Here's a poet who's doing what I want to do … she is creating poems in which there is no seam between personal and political, lyrical and engaged.

Uncommon as blurbs go, there could be no better way to describe The Country Between Us. What is crucial here is that it took a poet of the next generation, a decade after the furor of the Vietnam War, to achieve what Levertov, among others, had been aiming for….

Forche has learned she does not have to list the horrors over and over if she can find a few well-chosen incidents which speak for much more than themselves. Despite this knowledge, a poem such as "Return" is rhetorical; its four pages could exist for the final section alone, and is nearly saved by an excellent ending. But it proves that she, too, can get caught up in lists of flat description….

What Forche, for the most part, remembers, what too many other political poets have forgotten, is that poetry's ultimate aim is transformation. And that transformation is, by its very nature, subtle. The finest poem is the one which closes this first section, "Because One Is Always Forgotten." Here, the political, the repugnant, becomes heightened lyricism….

"The Visitor," describing the man in prison dreaming of his wife, ends "There is nothing one man will not do to another." And on the following page, "The Colonel," a prose poem which can't help but be read as surrealistic, ends with the colonel pouring a sack of human ears on the table and flaunting them before his guests. This image of man as standing for cruelty and torture (a simplistic sensibility which would annoy me were it not for the fact that the poems themselves rise above it) is strongest in "Joseph," a poem for a childhood boyfriend who has returned from the Vietnam War fascinated by it and cherishing its memories….

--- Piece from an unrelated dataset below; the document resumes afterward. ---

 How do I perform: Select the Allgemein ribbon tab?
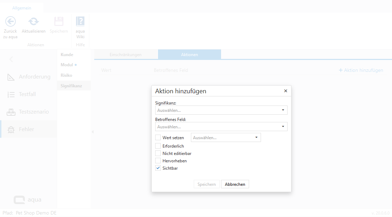[22, 8]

In "As Children Together," one of the strongest poems, Forche can speak of childhood innocence without any trace of pretense…. The poem ends, two pages later, after describing Victoria's useless, trapped life with the husband mentally broken by the Vietnam War….

By carrying over such images, the identification with friends and relatives at home echoes the attempt to identify with the people of El Salvador, lending a harshness, an urgency, and a sense of failure to the autobiographical poems. At the same time, it gives a calmness and a sense of lifelong continuance to the poems in the first section….

Her craft, or a better word would be refinement, is most evident in Part II. One cannot help but think of Philip Levine's work: there is the same long, rambling and semi-conversational poem built around a few carefully chosen images, using the images to convey their final message—….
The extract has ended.